Southwest Airlines’ transition to assigned seating has hit turbulence, with passengers complaining they’re stuck in crowded rows at the back of the plane while empty seats sit just ahead. The shift, which took effect four months ago, replaced the airline’s iconic open-seating policy with a system that assigns seats based on payment or random assignment at check-in.
Travelers who decline to pay for a specific seat often end up in fully occupied rows near the rear, even when many seats are vacant. Viral videos and Reddit threads show flight attendants forcing passengers to return to their assigned seats, sparking debates about fairness and safety.
“I get that there’s assigned seating now, but we can’t move to empty seats either?” one Reddit user posted. “I’m on my fourth flight today and exhausted. I’m in a middle seat on a full row, but half the plane is empty. I moved seats and the flight attendant made me go back. WTF?”
This conflict isn’t unique to Southwest. Airlines have long managed seating based on weight and balance, a critical safety factor. Edgar Mora, a former pilot and chief aviation instructor at San Jose State University, explained that every flight’s center of gravity is triple-checked by dispatchers, loadmasters, and pilots before takeoff. “It’s checked by the dispatchers, it’s checked by loadmasters, it’s checked by the pilots. So it’s triple checked most of the time,” Mora said.

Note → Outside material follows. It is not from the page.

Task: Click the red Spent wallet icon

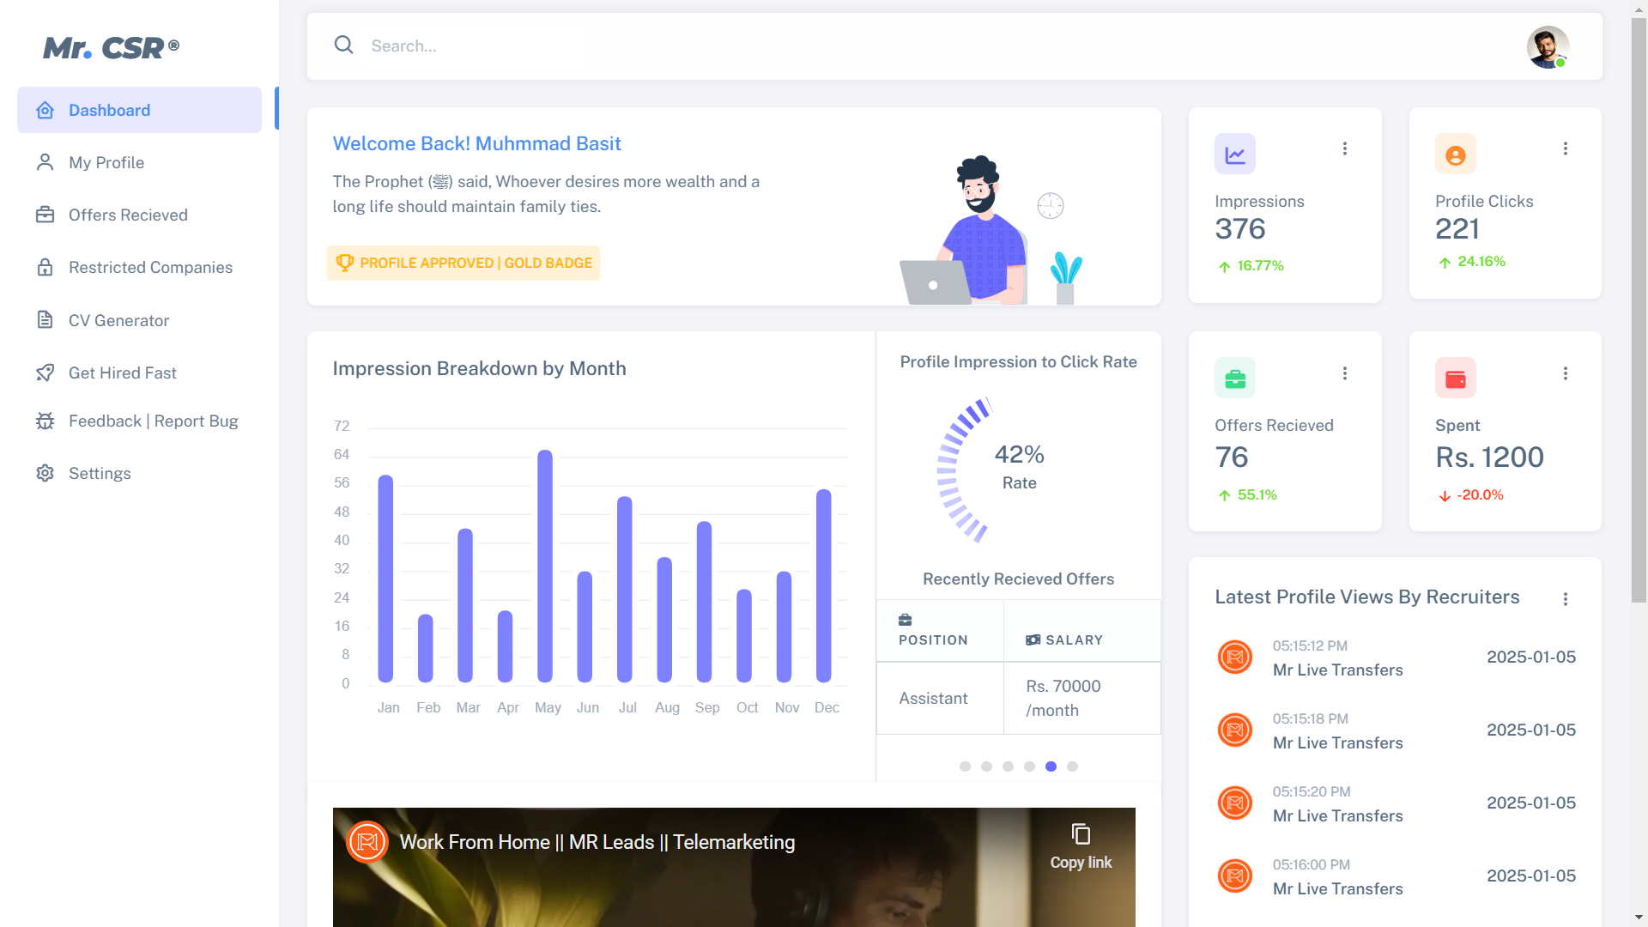Action: click(x=1455, y=379)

Where passengers sit directly affects the plane’s balance, along with cargo placement. An imbalanced center of gravity can prevent safe takeoff, and even small shifts—like a group moving seats—can be detected. “Any movement inside the cabin when the flight attendant’s going around with a little cart, we can feel it,” Mora said. “We even joke about it [in the cockpit] like, ‘Oh, somebody’s going to the bathroom.’”
For safety and fuel efficiency, airlines often place the center of gravity toward the rear, which explains why first-class seats are spread out forward and economy seating is denser in the back. This design means that assigning passengers to specific seats helps maintain balance, especially on less-than-full flights. Under Southwest’s old open seating, passengers naturally spread out, but the new system requires stricter control.
“We don’t notice it as passengers because when the airplane’s usually full, it’s obviously balanced,” Mora added. He noted that under the old policy, passengers on a two-thirds-full flight would likely spread out evenly, balancing the plane naturally.
Sean Cudahy, senior aviation reporter at The Points Guy, sees this as a learning curve for both customers and crew. “I think that what you’re seeing basically is both customers and flight attendants kind of getting used to this new normal,” he said. Both Cudahy and Mora advise passengers to ask a flight attendant before moving seats to avoid conflicts.
A Southwest spokesperson told Nexstar that weight and balance is most critical during takeoff, which is why passengers must stay in assigned seats before departure. The spokesperson said such conflicts are uncommon “and we continue refining our policies to best serve our Customers.”
While the frustration is understandable, the underlying reasons are rooted in aviation safety—not airline indifference. For passengers hoping to escape a middle seat, a polite request to a flight attendant might yield a solution, but don’t expect to freely roam the cabin.